Collected data entries:
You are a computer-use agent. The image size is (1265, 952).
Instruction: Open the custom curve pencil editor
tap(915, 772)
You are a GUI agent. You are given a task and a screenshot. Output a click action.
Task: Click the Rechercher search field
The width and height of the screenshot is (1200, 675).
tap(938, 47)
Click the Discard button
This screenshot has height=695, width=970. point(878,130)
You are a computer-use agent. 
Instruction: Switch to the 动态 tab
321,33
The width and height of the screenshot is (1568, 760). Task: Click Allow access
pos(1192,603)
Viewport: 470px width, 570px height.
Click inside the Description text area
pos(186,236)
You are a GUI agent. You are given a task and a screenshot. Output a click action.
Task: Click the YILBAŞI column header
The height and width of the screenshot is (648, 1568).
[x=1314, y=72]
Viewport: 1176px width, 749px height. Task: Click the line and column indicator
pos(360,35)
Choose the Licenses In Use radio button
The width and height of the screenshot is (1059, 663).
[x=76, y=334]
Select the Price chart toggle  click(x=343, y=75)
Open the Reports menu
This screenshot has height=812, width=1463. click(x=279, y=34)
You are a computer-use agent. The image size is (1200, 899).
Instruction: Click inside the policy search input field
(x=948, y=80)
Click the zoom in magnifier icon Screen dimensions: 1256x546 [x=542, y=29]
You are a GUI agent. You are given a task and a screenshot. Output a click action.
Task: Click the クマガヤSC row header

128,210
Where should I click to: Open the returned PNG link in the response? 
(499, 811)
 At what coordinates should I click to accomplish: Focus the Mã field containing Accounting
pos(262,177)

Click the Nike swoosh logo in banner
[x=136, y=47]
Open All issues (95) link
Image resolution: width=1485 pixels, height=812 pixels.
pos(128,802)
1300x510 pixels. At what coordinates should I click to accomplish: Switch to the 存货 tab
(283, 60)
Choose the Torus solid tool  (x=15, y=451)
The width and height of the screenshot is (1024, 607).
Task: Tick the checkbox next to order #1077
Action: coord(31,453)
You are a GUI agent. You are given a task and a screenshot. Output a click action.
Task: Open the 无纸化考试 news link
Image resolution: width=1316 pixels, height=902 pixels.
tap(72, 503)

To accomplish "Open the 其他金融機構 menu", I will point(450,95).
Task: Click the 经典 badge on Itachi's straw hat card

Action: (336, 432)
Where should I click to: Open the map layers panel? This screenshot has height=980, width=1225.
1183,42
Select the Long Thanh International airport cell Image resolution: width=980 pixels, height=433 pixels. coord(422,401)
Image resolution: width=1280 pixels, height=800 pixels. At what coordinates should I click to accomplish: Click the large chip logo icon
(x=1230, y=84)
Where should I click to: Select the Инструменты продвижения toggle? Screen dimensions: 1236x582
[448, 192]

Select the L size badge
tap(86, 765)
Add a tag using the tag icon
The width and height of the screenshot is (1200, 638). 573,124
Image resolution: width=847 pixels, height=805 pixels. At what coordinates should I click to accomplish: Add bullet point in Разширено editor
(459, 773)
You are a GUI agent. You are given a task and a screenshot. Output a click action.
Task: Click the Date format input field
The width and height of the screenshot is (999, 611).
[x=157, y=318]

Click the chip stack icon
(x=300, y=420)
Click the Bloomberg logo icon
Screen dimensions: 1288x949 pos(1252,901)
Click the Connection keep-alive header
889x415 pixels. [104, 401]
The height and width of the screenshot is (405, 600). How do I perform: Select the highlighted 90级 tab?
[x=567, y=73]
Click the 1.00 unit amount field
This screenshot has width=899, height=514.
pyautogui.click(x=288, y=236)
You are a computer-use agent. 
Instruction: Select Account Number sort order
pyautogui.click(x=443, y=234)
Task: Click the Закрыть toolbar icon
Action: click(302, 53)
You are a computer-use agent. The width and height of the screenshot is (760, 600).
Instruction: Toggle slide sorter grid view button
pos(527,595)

» WHAT TO DO
Please reproduce exactly the lines from the first one of the records above through the line containing "Task: Click the Rechercher search field", both included, and nothing else.

» WRITTEN ANSWER
You are a computer-use agent. The image size is (1265, 952).
Instruction: Open the custom curve pencil editor
tap(915, 772)
You are a GUI agent. You are given a task and a screenshot. Output a click action.
Task: Click the Rechercher search field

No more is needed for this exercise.